**Data for processing:**
====
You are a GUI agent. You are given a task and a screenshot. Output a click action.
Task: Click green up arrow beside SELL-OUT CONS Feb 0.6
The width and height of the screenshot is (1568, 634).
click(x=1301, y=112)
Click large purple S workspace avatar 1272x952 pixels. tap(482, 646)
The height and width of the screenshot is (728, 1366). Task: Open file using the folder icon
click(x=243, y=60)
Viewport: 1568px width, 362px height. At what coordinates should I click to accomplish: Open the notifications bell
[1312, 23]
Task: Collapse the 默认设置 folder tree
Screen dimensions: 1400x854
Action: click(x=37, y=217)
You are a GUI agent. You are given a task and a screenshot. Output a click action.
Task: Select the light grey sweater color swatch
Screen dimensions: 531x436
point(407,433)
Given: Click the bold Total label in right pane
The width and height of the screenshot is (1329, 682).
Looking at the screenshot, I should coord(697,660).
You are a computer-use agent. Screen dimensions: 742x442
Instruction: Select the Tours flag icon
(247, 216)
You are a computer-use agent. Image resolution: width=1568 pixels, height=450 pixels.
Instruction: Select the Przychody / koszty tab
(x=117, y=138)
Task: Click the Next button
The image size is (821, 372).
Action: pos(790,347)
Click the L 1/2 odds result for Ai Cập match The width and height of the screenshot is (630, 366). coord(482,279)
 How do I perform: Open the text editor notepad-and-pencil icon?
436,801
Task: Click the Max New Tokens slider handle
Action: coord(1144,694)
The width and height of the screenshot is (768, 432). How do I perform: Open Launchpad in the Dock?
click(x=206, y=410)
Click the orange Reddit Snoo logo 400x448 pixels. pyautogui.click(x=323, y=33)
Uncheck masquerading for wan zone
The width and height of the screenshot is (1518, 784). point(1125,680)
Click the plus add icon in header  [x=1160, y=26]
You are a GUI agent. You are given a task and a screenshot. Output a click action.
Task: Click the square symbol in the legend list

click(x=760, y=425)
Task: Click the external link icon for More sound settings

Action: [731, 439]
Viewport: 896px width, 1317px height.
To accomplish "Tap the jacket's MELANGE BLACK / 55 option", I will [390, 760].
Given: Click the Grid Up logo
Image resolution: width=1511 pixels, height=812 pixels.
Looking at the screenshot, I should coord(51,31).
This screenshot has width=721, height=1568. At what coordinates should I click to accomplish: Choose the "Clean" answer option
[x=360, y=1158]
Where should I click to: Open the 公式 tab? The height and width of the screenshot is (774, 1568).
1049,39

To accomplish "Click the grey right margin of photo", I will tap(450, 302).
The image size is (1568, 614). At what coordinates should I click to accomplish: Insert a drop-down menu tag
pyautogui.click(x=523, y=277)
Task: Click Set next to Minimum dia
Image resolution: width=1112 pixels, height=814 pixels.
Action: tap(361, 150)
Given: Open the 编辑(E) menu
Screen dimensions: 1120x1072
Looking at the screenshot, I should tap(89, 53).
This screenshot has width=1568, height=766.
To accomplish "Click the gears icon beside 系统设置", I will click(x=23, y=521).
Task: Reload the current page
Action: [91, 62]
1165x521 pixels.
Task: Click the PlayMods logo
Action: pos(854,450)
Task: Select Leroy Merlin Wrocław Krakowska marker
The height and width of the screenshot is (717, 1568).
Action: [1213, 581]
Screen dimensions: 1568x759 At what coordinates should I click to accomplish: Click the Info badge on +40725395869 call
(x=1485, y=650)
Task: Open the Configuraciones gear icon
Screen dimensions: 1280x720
====
**Goal:** Rewrite the items from the line with "Task: Select Leroy" through the end of the items, replacing "marker" with "pin" and leaving everything else unchanged.

**The answer:**
Task: Select Leroy Merlin Wrocław Krakowska pin
The height and width of the screenshot is (717, 1568).
Action: [1213, 581]
Screen dimensions: 1568x759 At what coordinates should I click to accomplish: Click the Info badge on +40725395869 call
(x=1485, y=650)
Task: Open the Configuraciones gear icon
Screen dimensions: 1280x720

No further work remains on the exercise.